翌日清晨。
马车晃晃悠悠行驶在官道上,顾昭并没有带很多人,只有三两侍从,毕竟还在皇城,任谁都不敢动皇帝的弟弟,也没理由动他。
殷寂靠着顾昭补觉,今天想多出去走走,便早早起了,现在还困得睁不开眼,马车中还有暖笼,这下更惹人困倦了。
“主子,到地方了。”
车外侍从将车帘卷起。
顾昭把殷寂扶正轻声道:“殿下,到了醒醒。”
“嗯……”殷寂懒懒应道,“这么快?”
顾昭将殷寂的披风拢好,“出去走走就不困了。”
顾昭搀着殷寂下了马车,轻风拂面,一路来的倦意都被吹走了,眼前春花烂漫,十里桃林,尽是无边春色。
“国师,这真好看。”殷寂感叹道,他扯了扯顾昭的衣袖,“国师,我想往林子里去。”
“好。”顾昭扶着殷寂在林间散起步来。
殷寂指尖抚过一朵朵桃花,声音轻轻的:“这花开的真好……我许久没见过开的这么盛的花了。”
顾昭挂上清浅的笑意:“殿下今后想去哪看花臣都陪着。”
“好啊。”殷寂应道,侧头看向顾昭问,“国师喜欢桃花吗?”
顾昭思索片刻答道:“臣喜梅。”
殷寂轻笑一声,点头附和:“也投缘,我喜欢兰,同为花中君子。”
顾昭闻言略感疑惑,问道:“殿下喜兰怎想着出来看桃花了?”
“我想多走走,总不能只看宫里那四方天地吧?”殷寂应声。
林间传来鸣叫,殷寂抬头看向天空,有几只鸟雀在飞。
他指着那些鸟雀唤道:“国师你看!喜鹊!”
顾昭依言看过去。
就在这时意外陡生。
一枚暗镖直直贯穿殷寂肩膀。
“殿下!”
殷寂吃痛,软软靠在顾昭怀里:“我没事……”
看着一点点被血浸湿的衣襟,顾昭没由来的心慌,忽忽封住了殷寂几处经脉,略止了下血后便想带着殷寂离开。
又一枚飞镖袭来,这次顾昭挡住了。
叶凌从树上跳下,拦住了去路:“你就这么护着他?”
顾昭将殷寂护在怀里:“你到底干什么?”
“干什么?当然是维护师尊身边的清静了。”叶凌指着殷寂,“你不知道你现在护着的这个人有多脏!他是蛊身,是罪恶的根源!
”
顾昭眉拧得死紧,驳道:“人无天生恶人,况且他是什么人我清楚。”
闻言叶凌怔了一瞬,像是听到了什么不可思议的话,定定看向顾昭,声音带着一种难以置信的哑意:“……你不是最讨厌这些了吗?”

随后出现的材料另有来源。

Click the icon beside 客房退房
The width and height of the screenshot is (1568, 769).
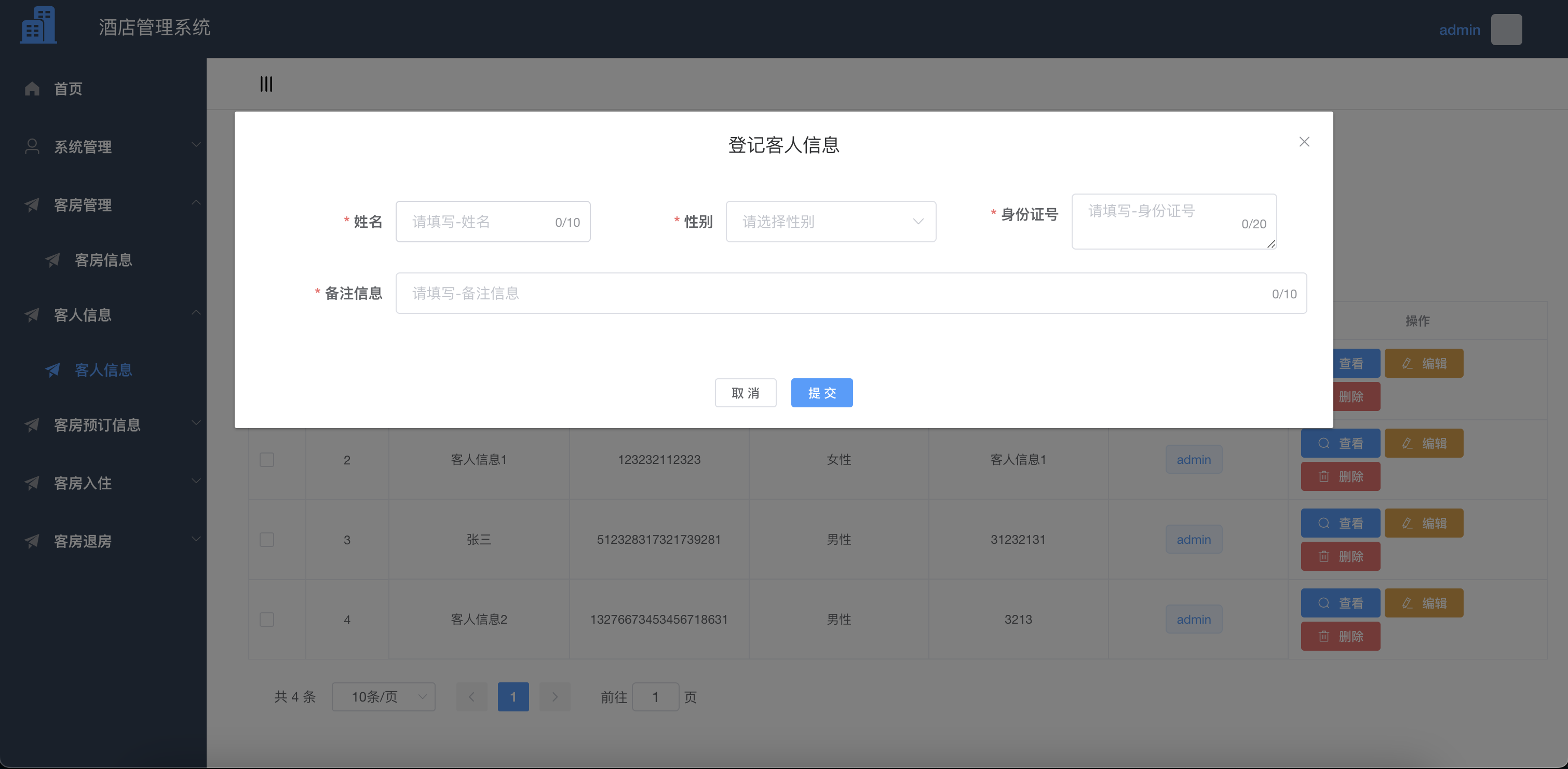[32, 541]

“你难道以为他还是无辜的吗?”叶凌被顾昭这副姿态深深刺痛了,越发口无遮拦起来,“他就是天生的,天生的恶!天生的脏!”
顾昭捂住殷寂的双耳:“够了。”
“够了?他都这样了你还护着他?”叶凌想去拉扯顾昭,却被顾昭躲开:“凭什么,凭什么!凭什么我只是养了几只蛊你就对我厌恶至极?”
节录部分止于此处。